» **Exercise description**: The expected result is the segment of the entries that begins with the line containing "Sort by 制单日期" and ends with the last line, copied verbatim.

[Records contained in a dataset]

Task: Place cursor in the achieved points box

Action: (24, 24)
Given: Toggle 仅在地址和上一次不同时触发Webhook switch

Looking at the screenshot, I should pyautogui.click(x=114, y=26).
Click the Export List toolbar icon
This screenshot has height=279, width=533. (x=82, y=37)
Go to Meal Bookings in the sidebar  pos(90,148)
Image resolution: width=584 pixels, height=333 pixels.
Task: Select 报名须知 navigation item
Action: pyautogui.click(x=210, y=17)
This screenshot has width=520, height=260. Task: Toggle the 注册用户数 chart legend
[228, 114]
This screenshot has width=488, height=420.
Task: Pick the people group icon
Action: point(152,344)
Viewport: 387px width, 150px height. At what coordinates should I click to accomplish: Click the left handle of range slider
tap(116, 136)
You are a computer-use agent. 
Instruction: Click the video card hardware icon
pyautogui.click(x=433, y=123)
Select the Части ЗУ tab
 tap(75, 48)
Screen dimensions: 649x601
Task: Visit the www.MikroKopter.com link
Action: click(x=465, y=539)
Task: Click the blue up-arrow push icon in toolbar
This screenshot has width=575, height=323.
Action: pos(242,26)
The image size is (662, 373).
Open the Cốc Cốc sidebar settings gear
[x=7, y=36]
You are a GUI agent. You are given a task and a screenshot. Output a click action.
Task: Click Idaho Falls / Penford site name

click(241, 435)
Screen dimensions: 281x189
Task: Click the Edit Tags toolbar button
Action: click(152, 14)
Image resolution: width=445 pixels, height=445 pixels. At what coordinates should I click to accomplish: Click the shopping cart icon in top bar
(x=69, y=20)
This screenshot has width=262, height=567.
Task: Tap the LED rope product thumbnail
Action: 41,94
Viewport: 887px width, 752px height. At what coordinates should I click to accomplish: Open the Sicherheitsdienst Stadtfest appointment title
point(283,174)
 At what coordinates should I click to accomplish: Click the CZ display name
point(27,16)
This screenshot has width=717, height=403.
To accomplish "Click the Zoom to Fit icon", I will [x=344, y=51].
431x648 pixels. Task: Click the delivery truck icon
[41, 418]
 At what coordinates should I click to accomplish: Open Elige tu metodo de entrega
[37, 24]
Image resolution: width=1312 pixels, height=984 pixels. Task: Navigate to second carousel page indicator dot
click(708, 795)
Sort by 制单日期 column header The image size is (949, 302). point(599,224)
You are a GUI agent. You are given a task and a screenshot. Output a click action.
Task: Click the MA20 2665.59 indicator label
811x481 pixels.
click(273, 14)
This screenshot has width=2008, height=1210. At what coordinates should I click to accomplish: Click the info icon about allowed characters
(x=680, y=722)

» **Problem solution**:
Sort by 制单日期 column header The image size is (949, 302). point(599,224)
You are a GUI agent. You are given a task and a screenshot. Output a click action.
Task: Click the MA20 2665.59 indicator label
811x481 pixels.
click(273, 14)
This screenshot has width=2008, height=1210. At what coordinates should I click to accomplish: Click the info icon about allowed characters
(x=680, y=722)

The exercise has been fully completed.